WORK REQUIRED
Every line containing the string "computer" should be returned from the records.

-- AVAILABLE DATA follows --

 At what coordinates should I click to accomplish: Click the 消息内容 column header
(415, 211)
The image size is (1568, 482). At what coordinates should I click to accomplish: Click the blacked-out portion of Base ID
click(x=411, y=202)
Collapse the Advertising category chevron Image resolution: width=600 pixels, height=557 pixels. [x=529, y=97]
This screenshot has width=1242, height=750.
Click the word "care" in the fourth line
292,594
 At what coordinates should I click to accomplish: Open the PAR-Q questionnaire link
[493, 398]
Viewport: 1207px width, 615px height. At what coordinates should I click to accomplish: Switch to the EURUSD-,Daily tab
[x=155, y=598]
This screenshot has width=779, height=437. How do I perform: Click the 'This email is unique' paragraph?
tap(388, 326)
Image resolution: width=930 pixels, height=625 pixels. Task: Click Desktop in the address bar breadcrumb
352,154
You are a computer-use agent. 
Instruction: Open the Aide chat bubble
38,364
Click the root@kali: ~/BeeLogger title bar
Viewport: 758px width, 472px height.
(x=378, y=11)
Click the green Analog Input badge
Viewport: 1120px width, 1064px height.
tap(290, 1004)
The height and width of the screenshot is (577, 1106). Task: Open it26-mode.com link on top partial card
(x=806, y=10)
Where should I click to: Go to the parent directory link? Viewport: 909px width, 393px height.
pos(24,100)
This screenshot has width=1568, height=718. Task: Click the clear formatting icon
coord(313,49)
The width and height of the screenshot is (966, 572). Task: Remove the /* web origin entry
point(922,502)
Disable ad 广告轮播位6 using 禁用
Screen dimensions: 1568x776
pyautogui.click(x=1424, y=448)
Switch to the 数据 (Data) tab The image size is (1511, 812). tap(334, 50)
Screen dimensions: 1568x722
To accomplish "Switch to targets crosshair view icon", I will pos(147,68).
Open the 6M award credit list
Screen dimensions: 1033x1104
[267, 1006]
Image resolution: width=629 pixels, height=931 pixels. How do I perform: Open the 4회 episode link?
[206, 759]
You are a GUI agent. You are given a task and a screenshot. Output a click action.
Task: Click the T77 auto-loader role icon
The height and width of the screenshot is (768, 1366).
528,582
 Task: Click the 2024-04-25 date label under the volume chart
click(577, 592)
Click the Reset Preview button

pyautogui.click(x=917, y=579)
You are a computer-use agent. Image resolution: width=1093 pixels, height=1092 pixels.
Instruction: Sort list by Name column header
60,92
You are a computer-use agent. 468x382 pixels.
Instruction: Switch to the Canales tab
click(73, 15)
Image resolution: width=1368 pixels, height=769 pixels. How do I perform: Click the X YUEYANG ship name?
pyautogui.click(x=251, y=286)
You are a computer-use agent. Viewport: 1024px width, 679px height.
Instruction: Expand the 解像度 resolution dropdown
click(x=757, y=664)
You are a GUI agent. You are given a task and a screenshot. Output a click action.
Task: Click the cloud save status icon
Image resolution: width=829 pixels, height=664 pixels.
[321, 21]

-- AVAILABLE DATA concluded --

ANSWER SPACE
You are a computer-use agent. 
You are a computer-use agent. Image resolution: width=1093 pixels, height=1092 pixels.
You are a computer-use agent. 468x382 pixels.
You are a computer-use agent. Viewport: 1024px width, 679px height.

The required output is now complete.